◆ **EXERCISE DETAILS**: Carry on the mailing-list reply about documenting how configurations relate to each other, picking up right after its last sentence.
-- Start of QUOTED TEXT --
Re: Request to document the direct relationship between other configurations

Hyukjin Kwon Fri, 14 Feb 2020 01:46:14 -0800

Thanks Jungtaek!

2020년 2월 14일 (금) 오후 3:57, Jungtaek Lim <[email protected]>님이 작성:


> OK I agree this is going forward as we decided the final goal and it seems
> someone starts to work on. In the meanwhile we agree about documenting the
> direct relationship, and which style to use is "open".
>
> Thanks again to initiate the discussion thread - this thread led the
> following thread for the final goal.
>
> On Fri, Feb 14, 2020 at 1:43 PM Hyukjin Kwon <[email protected]> wrote:
>
>> It's okay to just follow one prevailing style. The main point I would
>> like to say is the fact that we should *document* the direct
>> relationship of configurations.
>> For this case specifically, I don't think there is so much point here to
>> decide one hard requirement to follow for the mid-term. We have the final
>> goal to reach.
>>
>> There are always many cases that requires committer's judgement. It is
>> impossible to put every single item to a guide line in practice.
-- End of QUOTED TEXT --
-- Start of INFORMATION GIVEN --
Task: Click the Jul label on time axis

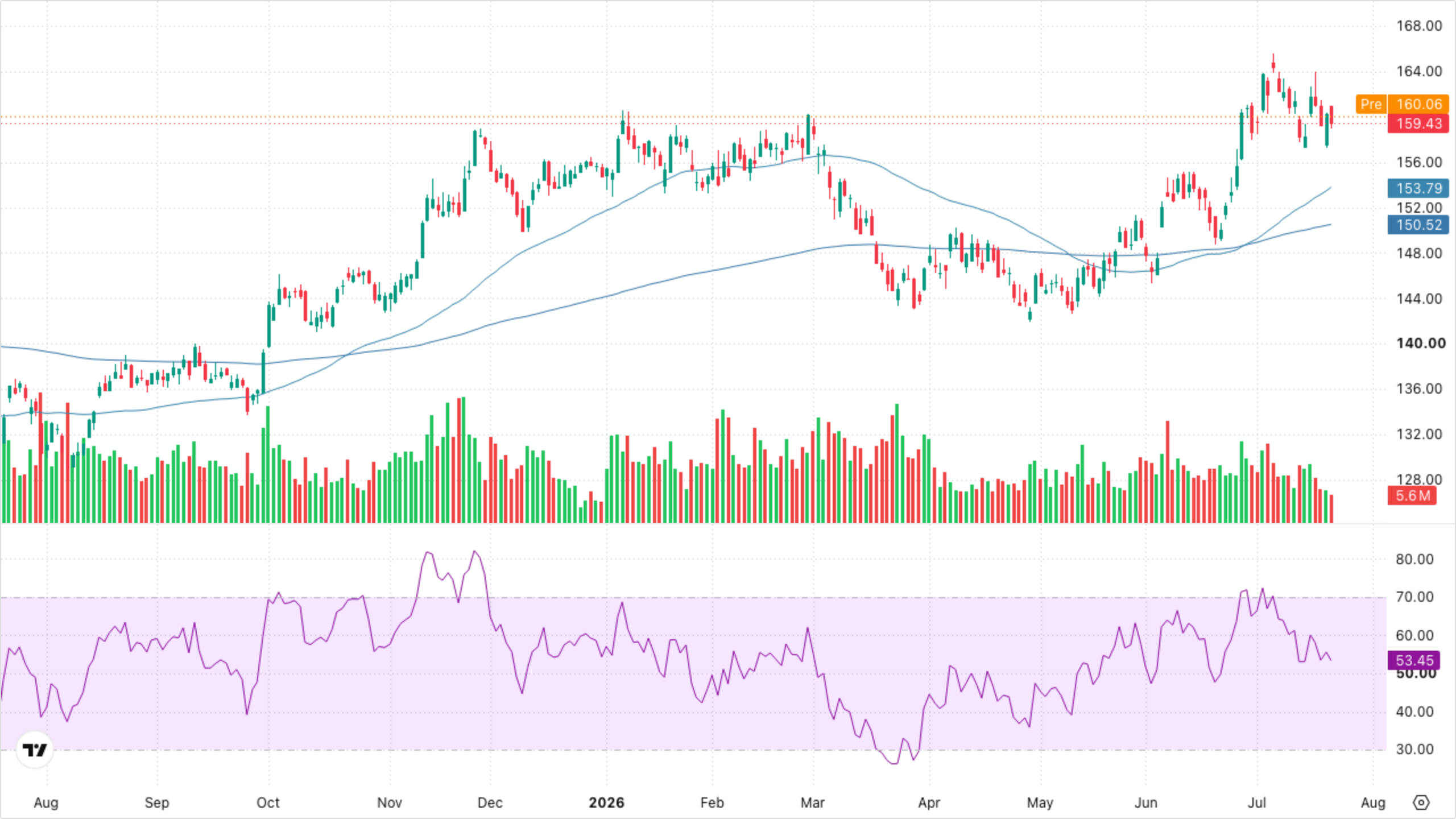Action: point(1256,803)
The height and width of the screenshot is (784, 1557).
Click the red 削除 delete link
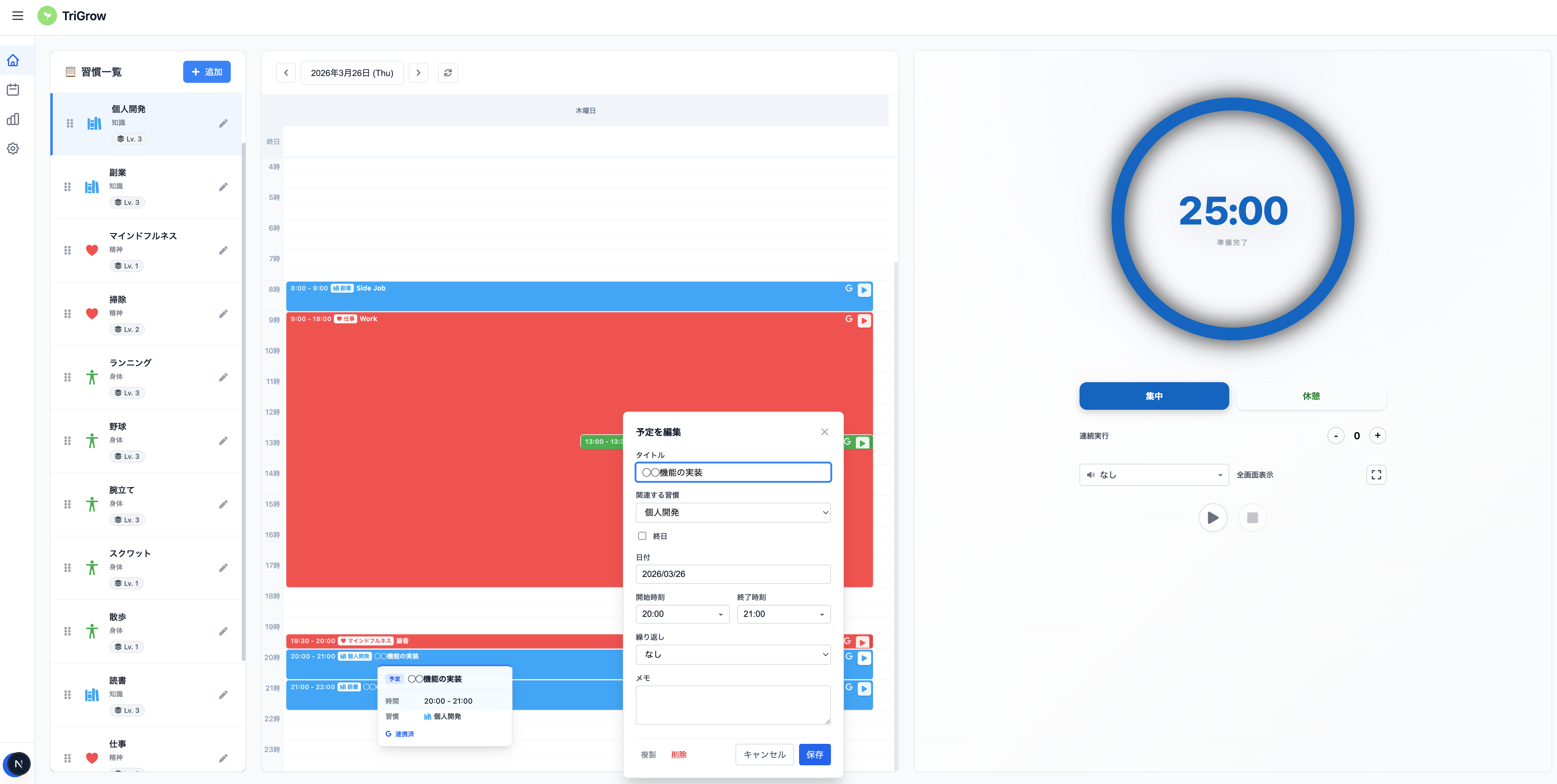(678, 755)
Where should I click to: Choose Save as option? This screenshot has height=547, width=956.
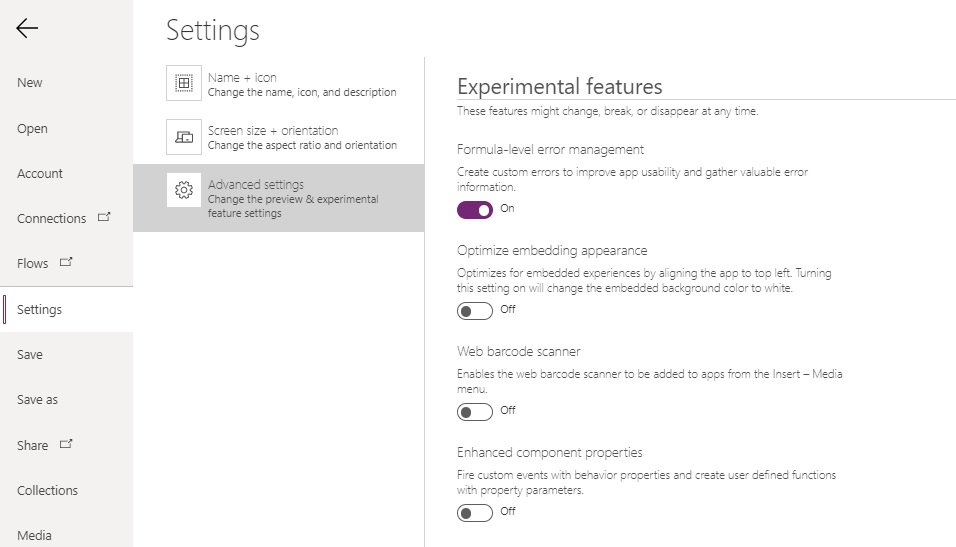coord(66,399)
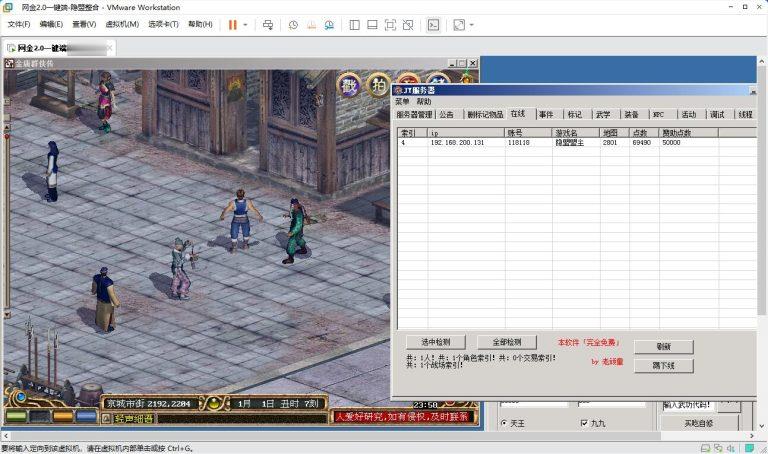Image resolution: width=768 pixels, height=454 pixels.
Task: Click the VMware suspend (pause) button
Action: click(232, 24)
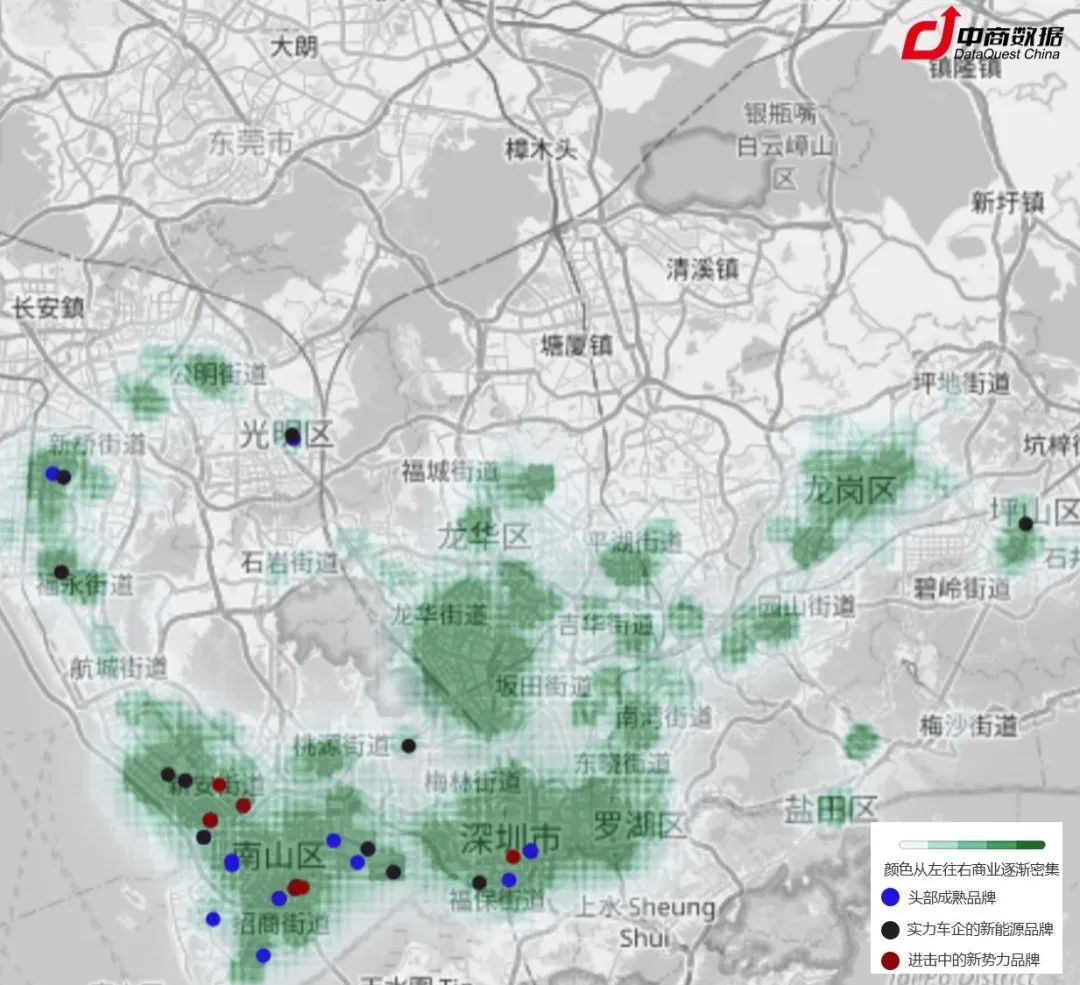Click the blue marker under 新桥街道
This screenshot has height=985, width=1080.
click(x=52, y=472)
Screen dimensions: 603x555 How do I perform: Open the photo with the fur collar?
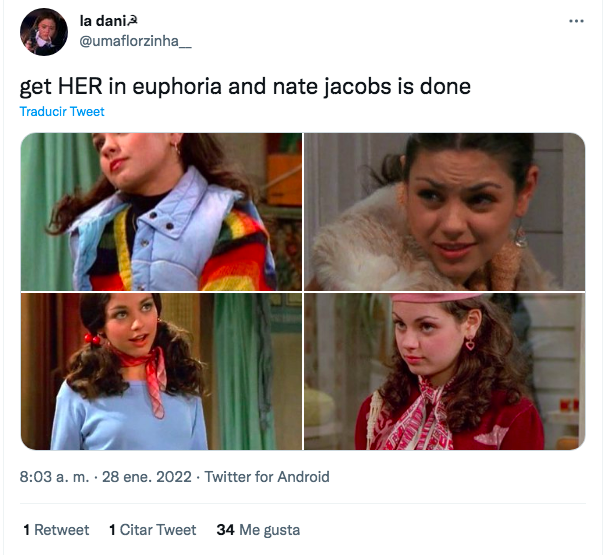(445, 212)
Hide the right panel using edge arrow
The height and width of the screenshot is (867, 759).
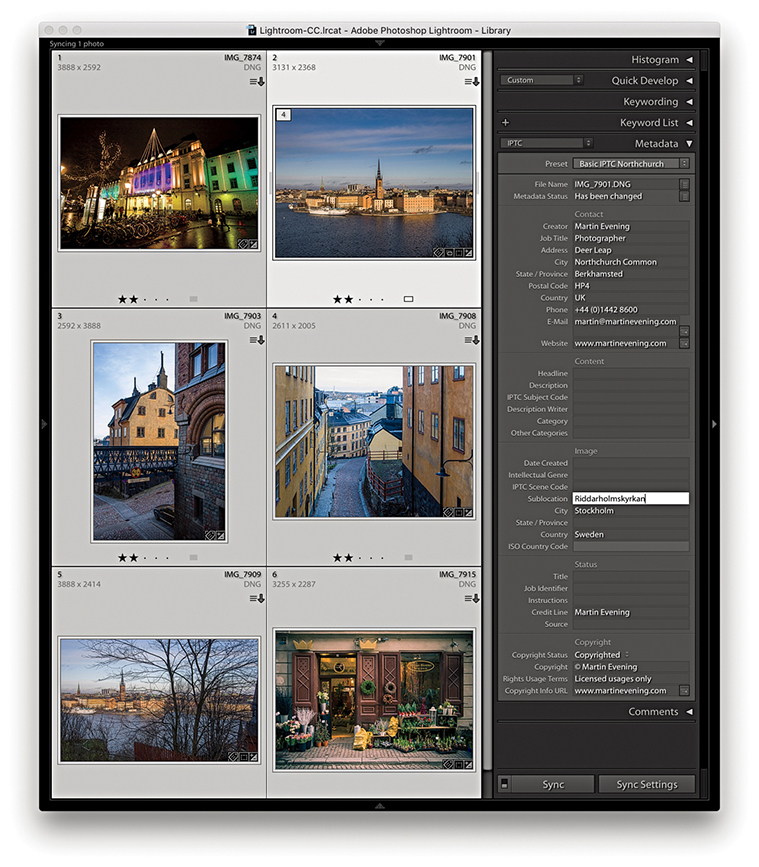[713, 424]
-- End of INFORMATION GIVEN --
◆ **RESPONSE**:
>> So we usually trust their judgement in practice unless there's no
>> explicit objection. Here, my explicit objection is about no documentation
>> for the direct relationship
>> between configurations. Seems people think we should document this in
>> general as well.
>>
>> In practice, I don't particularly mind what style is used in fact. I
>> vaguely guess the style isn't an issue to many other committers in general.
>> If this is the case, let's open a separate thread to discuss to confirm
>> one style - this wasn't the main issue I wanted to address in this thread.
>>
>> Shall we conclude this thread by deciding to document the direct
>> relationship between configurations preferably in one prevailing style?
>>
>>
>> 2020년 2월 14일 (금) 오전 11:36, Jungtaek Lim <[email protected]>님이
>> 작성:
>>
>>> Even spark.dynamicAllocation.* doesn't follow 2-2, right? It follows the
>>> mix of 1 and 2-1, though 1 is even broken there.
>>>
>>> It doesn't matter If we just discuss about one-time decision - it may be
>>> OK to not to be strict on consistency, though it's not ideal. The thing is
>>> that these kind of "preferences" are making confusion on review phase:
>>> reviewers provide different comments and try to "educate" contributors on
>>> their preferences. Expectations for such cases heavily depends on who
>>> is/are reviewers of PR - there's no value on education.
>>>
>>> The codebase is the reference of implicit rules/policies which would
>>> apply to all contributors including newcomers. Let's just put our best
>>> efforts on being consistent on codebase. (We should have consensus to do
>>> this anyway.)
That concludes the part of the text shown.